Part 2: Best of Bests Across Obstacles
You are given times from multiple attempts on the same obstacle course. For each obstacle position, find the fastest time ever recorded at that position among all runs that reached it. Incomplete runs still count for the obstacles they completed. Return the sum of these per-obstacle best times. If at least one obstacle has never been reached by any run, return -1.
Constraints
- 1 <= obstacle_count <= 10^5
- 0 <= len(runs) <= 10^5
- 0 <= len(run) <= obstacle_count for each run
- Each obstacle time is a positive integer
Examples
Input: (4, [[3, 4, 5, 6], [4, 4, 4, 5], [4, 5, 4, 6], [5, 5, 3]])
Expected Output: 15
Explanation: Per obstacle minima are [3, 4, 3, 5], which sum to 15.
Input: (4, [[10, 1], [2, 9, 8, 7]])
Expected Output: 18
Explanation: Best times by obstacle are [2, 1, 8, 7]. The incomplete run contributes the best time for obstacle 2.
Input: (3, [[5], [4, 4]])
Expected Output: -1
Explanation: No run ever reached obstacle 3, so the best-of-bests value is undefined.
Input: (1, [[7], [9], []])
Expected Output: 7
Explanation: Only obstacle 1 matters, and its fastest recorded time is 7.
Hints
- Think column by column: obstacle 1, obstacle 2, and so on.
- An incomplete run can still contribute to earlier obstacles that it reached.
Part 3: Simulate the Chance of a Personal Best
You are given historical runs on an obstacle course and a current run that has finished only the first few obstacles. Estimate the chance that the current run will finish with a total time less than or equal to the current personal best.
A historical run is complete if its length is exactly obstacle_count. The personal best is the minimum total time among complete historical runs.
To simulate one completion of the current run, fill each remaining obstacle independently by sampling one recorded time for that obstacle from the historical runs that reached that obstacle. Incomplete historical runs are allowed to contribute samples for the obstacles they reached.
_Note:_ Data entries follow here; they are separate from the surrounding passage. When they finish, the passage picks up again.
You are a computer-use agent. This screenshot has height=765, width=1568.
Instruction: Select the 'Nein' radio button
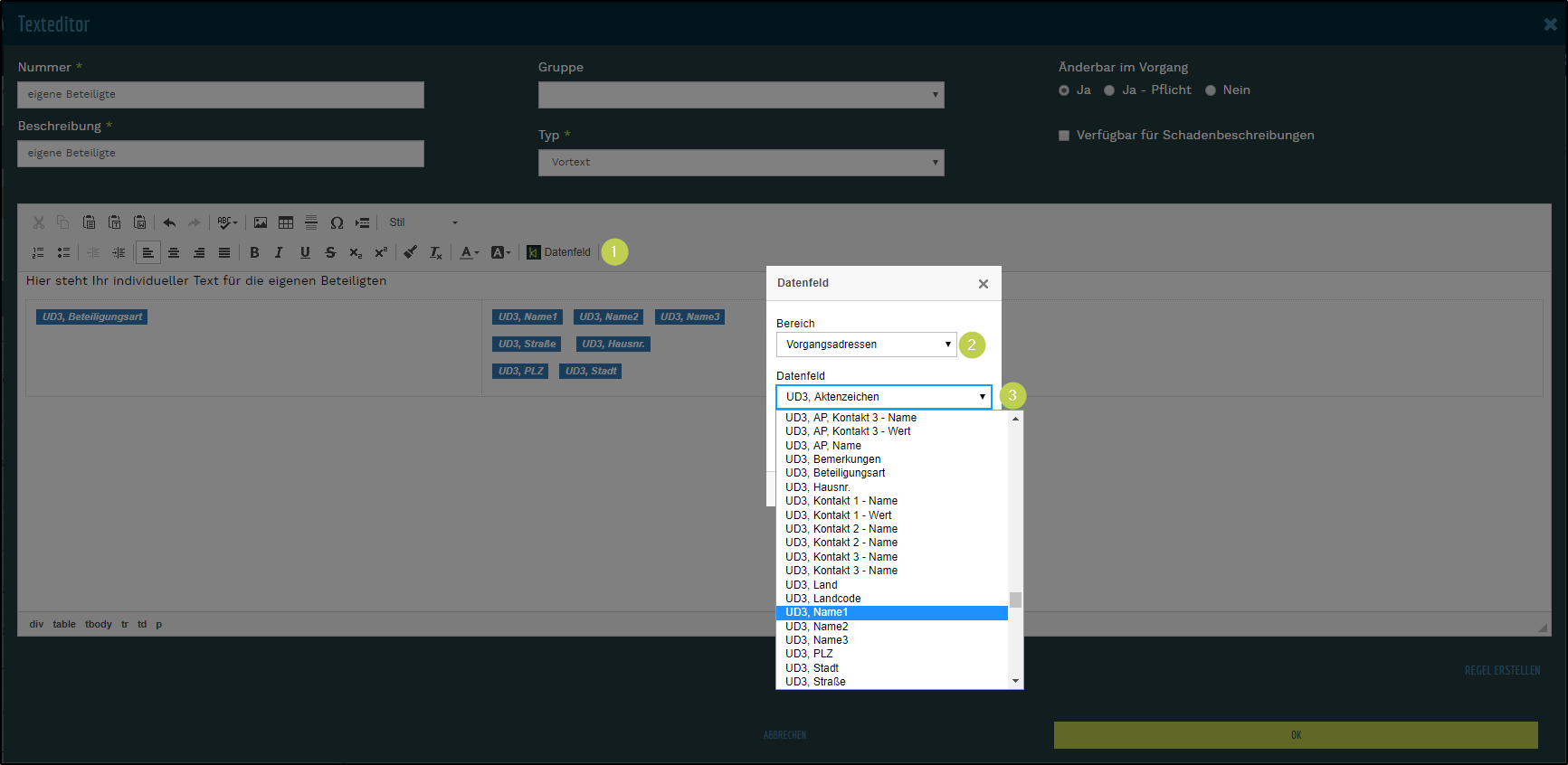1211,90
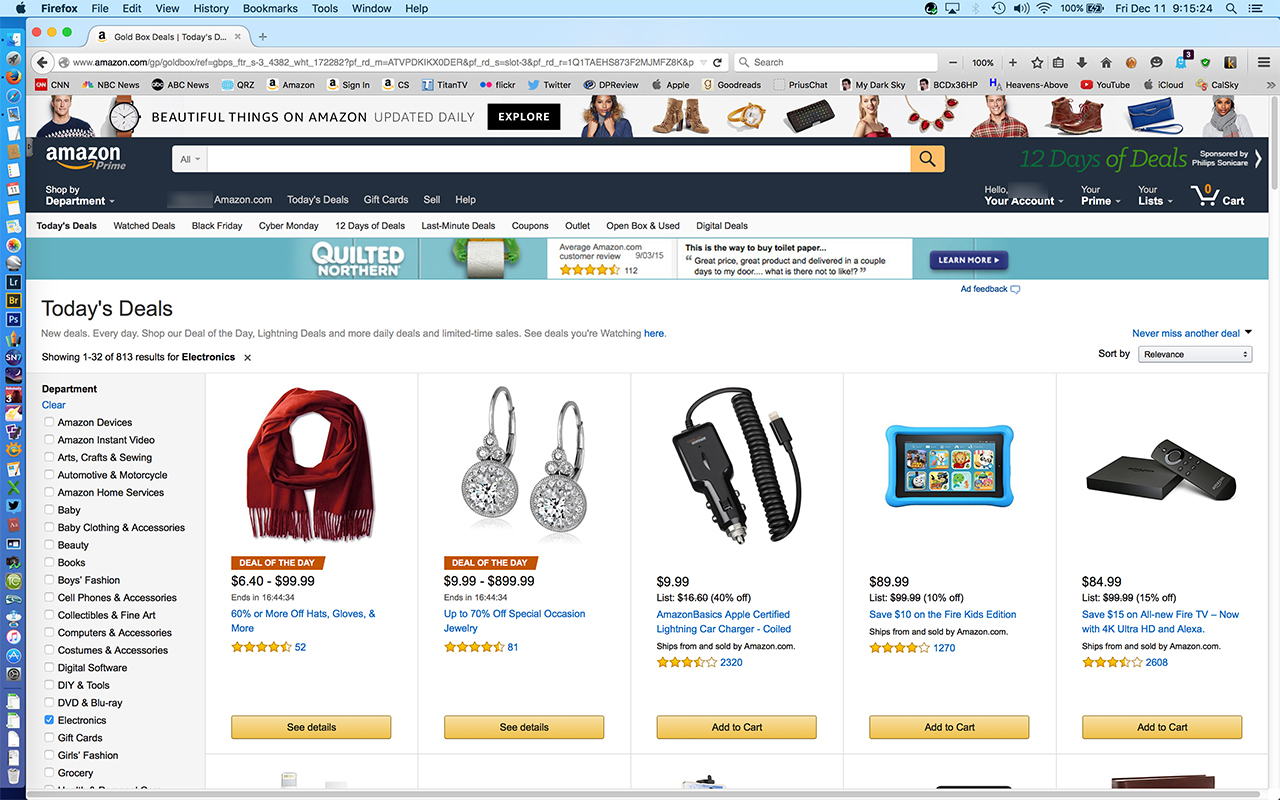
Task: Go to Firefox home page icon
Action: pos(1106,62)
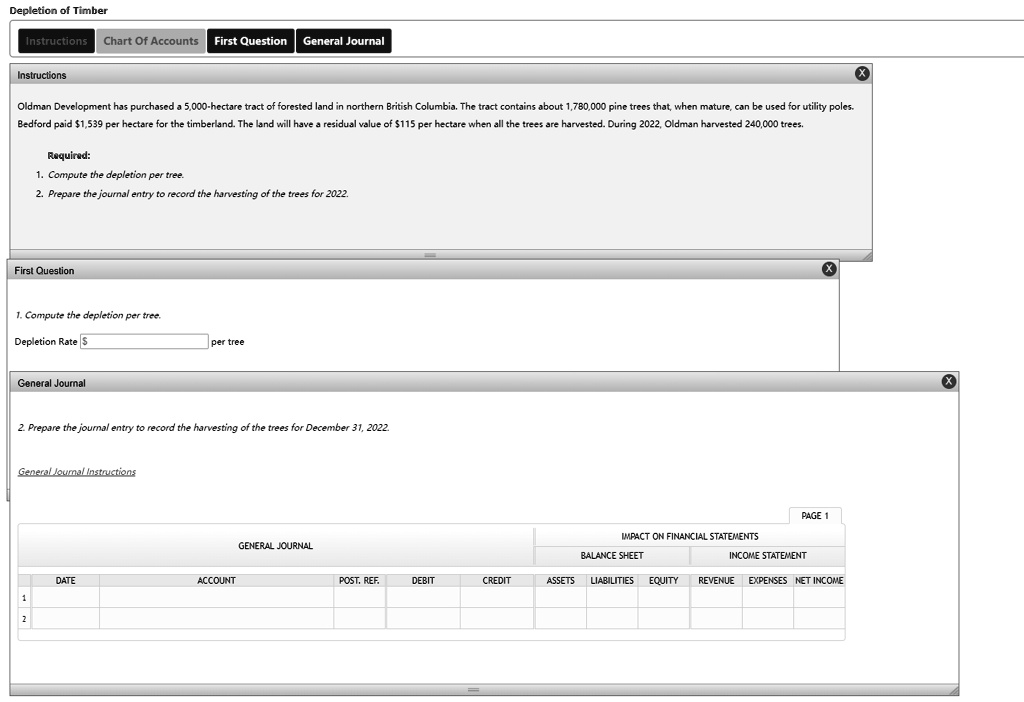
Task: Click the DEBIT cell in journal row 1
Action: click(423, 597)
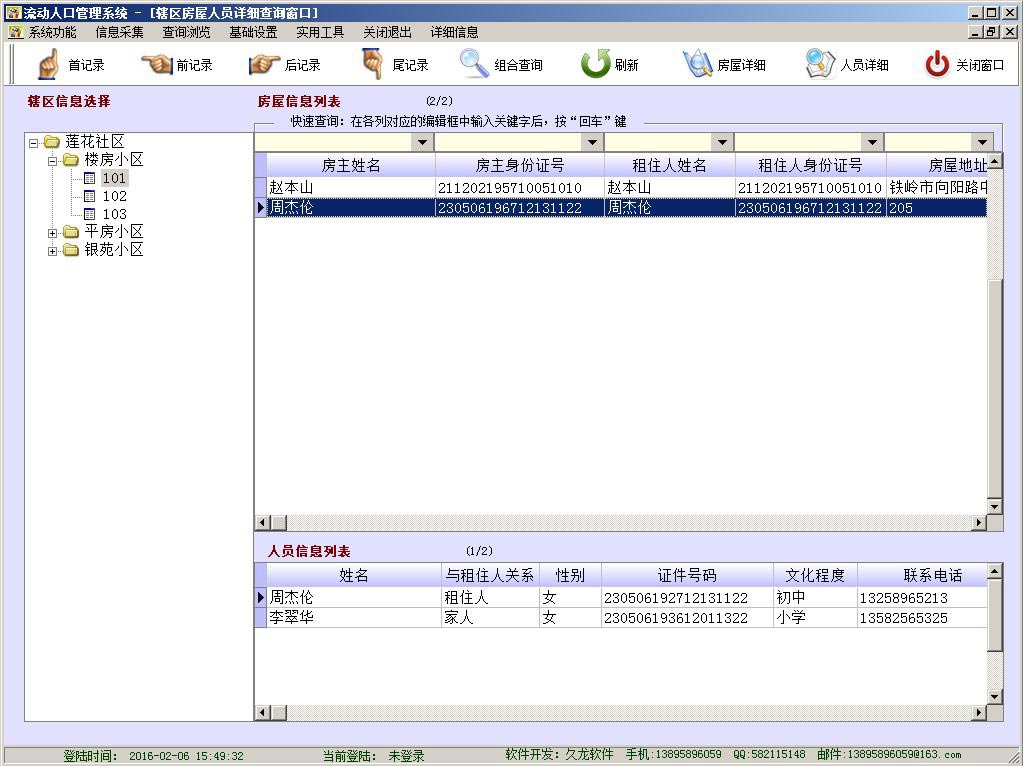Collapse the 莲花社区 tree node
Screen dimensions: 1023x766
[x=34, y=142]
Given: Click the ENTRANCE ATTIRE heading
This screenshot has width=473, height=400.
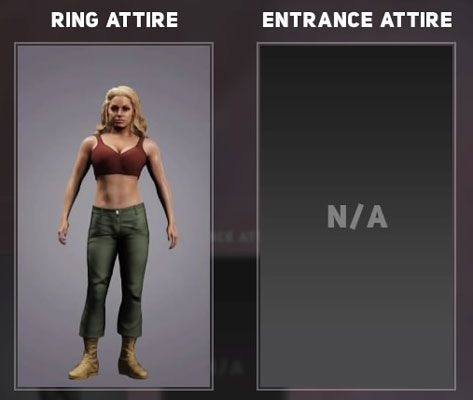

Duplicate values count multiple times.
For reproducible testing, you must use this deterministic pseudo-random generator and keep one shared state across all trials:
state = (1103515245 * state + 12345) mod 2^31
When sampling from a bucket of size k, choose bucket[state % k].
Rules:
- Build each obstacle's sample bucket using historical_runs in the given order.
- Run exactly trials simulations.
- Count a trial as successful if the simulated final total is <= personal best.
- If a required future obstacle has no historical samples, return 0.0.
- If current_run is already complete, return 1.0 if it is a personal best (or there is no historical complete run yet), otherwise return 0.0.
- If there is no historical complete run but the current run can still be simulated to a completion, every simulated completion counts as a new personal best.
Constraints
- 1 <= obstacle_count <= 50
- 0 <= len(historical_runs) <= 1000
- 0 <= len(run) <= obstacle_count for each historical run
- 0 <= len(current_run) <= obstacle_count
- 1 <= trials <= 100000
- Each obstacle time is a positive integer
- 0 <= seed < 2^31
Examples
Input: (3, [[3, 3, 2], [3, 3, 3]], [3, 3], 4, 0)
Expected Output: 0.5
Explanation: The final obstacle is sampled from [2, 3]. With the required generator and seed 0, the four choices alternate between 3 and 2, giving 2 successes out of 4.
Input: (3, [[4, 1, 1], [5, 1, 1]], [1], 5, 42)
Expected Output: 1.0
Explanation: All future sampled times are always 1, so every simulated completion totals 3, which beats the historical best of 6.
Input: (3, [[1, 1, 1], [2, 2, 2]], [3], 7, 99)
Expected Output: 0.0
Explanation: The current run already has total 3, and every completion adds at least 2 more seconds, so it can never match the personal best of 3.
Input: (4, [[2, 2, 2], [3, 3]], [1, 1], 10, 7)
Expected Output: 0.0
Explanation: No historical run ever reached obstacle 4, so the current run cannot be simulated to a full completion.
Input: (2, [[3]], [2, 2], 10, 7)
Expected Output: 1.0
Explanation: Edge case: current_run is already complete, and there is no historical complete run yet, so it is automatically a new personal best.
Hints
- First compute the current personal best using only complete historical runs.
- Precompute the sample bucket for each future obstacle before running the trials.